● About this exercise: Search the listing for the word "computer" and return each line that contains it.

⟨

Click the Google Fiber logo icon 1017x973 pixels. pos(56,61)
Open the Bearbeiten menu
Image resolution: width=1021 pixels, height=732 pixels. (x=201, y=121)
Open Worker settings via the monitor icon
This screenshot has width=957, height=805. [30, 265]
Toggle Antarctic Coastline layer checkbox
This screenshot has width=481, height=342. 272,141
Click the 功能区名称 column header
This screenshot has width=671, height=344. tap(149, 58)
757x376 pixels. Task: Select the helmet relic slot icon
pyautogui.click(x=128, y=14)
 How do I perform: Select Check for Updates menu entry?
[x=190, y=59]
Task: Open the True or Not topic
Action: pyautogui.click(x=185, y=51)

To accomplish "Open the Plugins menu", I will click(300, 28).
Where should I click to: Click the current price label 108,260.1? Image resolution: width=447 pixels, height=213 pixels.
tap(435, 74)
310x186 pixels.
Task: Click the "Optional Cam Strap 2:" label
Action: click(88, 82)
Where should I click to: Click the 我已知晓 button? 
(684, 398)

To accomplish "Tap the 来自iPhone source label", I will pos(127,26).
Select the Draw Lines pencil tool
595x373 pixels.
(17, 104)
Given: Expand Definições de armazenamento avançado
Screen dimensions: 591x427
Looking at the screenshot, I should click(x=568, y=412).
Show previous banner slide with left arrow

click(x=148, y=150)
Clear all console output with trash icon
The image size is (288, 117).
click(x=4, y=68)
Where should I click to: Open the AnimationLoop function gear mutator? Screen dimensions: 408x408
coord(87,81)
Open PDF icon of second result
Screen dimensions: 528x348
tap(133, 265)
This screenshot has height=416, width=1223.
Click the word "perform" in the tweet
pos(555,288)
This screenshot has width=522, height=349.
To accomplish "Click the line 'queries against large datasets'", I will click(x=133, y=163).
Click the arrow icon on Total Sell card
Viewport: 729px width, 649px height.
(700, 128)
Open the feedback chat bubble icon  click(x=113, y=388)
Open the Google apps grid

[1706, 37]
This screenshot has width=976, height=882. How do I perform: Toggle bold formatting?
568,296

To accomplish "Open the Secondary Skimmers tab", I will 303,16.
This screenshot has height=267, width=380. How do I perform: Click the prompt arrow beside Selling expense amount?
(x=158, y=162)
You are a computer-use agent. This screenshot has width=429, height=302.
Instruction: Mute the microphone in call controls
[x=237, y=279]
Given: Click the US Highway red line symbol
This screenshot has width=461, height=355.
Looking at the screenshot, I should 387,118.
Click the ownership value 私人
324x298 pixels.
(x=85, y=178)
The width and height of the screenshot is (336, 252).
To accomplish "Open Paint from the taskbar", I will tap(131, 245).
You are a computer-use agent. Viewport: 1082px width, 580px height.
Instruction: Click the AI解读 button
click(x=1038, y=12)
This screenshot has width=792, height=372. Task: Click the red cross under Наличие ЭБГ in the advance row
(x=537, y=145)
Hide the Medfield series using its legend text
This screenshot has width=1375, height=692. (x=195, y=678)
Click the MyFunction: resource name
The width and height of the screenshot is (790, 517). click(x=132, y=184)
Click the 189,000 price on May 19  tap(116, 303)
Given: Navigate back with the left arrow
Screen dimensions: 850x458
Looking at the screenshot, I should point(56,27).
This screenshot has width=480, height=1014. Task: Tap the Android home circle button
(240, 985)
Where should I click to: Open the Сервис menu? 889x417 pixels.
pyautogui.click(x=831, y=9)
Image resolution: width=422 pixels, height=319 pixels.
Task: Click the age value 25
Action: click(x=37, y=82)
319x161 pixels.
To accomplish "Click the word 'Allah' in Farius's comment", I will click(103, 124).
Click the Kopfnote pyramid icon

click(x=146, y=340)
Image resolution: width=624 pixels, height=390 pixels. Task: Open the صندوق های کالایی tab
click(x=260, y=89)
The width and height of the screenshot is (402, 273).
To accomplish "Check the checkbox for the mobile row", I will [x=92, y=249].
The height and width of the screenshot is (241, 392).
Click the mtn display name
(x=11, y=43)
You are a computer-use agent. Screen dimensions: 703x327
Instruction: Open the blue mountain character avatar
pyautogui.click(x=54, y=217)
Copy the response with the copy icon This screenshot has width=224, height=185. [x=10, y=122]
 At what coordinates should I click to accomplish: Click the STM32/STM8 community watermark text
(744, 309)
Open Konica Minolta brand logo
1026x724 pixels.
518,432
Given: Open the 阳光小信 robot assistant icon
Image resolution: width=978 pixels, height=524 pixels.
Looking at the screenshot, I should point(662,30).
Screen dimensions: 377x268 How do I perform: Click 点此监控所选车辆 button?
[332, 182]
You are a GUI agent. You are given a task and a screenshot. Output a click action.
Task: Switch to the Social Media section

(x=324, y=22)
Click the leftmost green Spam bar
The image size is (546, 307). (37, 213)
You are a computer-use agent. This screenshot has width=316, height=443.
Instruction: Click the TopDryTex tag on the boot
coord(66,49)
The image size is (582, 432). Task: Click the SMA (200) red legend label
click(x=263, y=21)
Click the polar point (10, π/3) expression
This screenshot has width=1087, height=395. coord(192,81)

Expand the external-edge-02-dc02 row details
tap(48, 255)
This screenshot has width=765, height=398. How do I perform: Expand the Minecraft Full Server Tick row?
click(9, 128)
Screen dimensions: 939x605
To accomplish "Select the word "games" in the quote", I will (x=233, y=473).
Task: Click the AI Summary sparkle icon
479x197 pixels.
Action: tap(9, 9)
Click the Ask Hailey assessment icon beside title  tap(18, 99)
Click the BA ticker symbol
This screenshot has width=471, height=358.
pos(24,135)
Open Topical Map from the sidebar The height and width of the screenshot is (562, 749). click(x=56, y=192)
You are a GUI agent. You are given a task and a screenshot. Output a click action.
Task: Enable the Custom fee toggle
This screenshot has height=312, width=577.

⟩

● Reply:
You are a computer-use agent. This screenshot has width=429, height=302.
You are a computer-use agent. Viewport: 1082px width, 580px height.
You are a computer-use agent. Screen dimensions: 703x327
You are a computer-use agent. This screenshot has width=316, height=443.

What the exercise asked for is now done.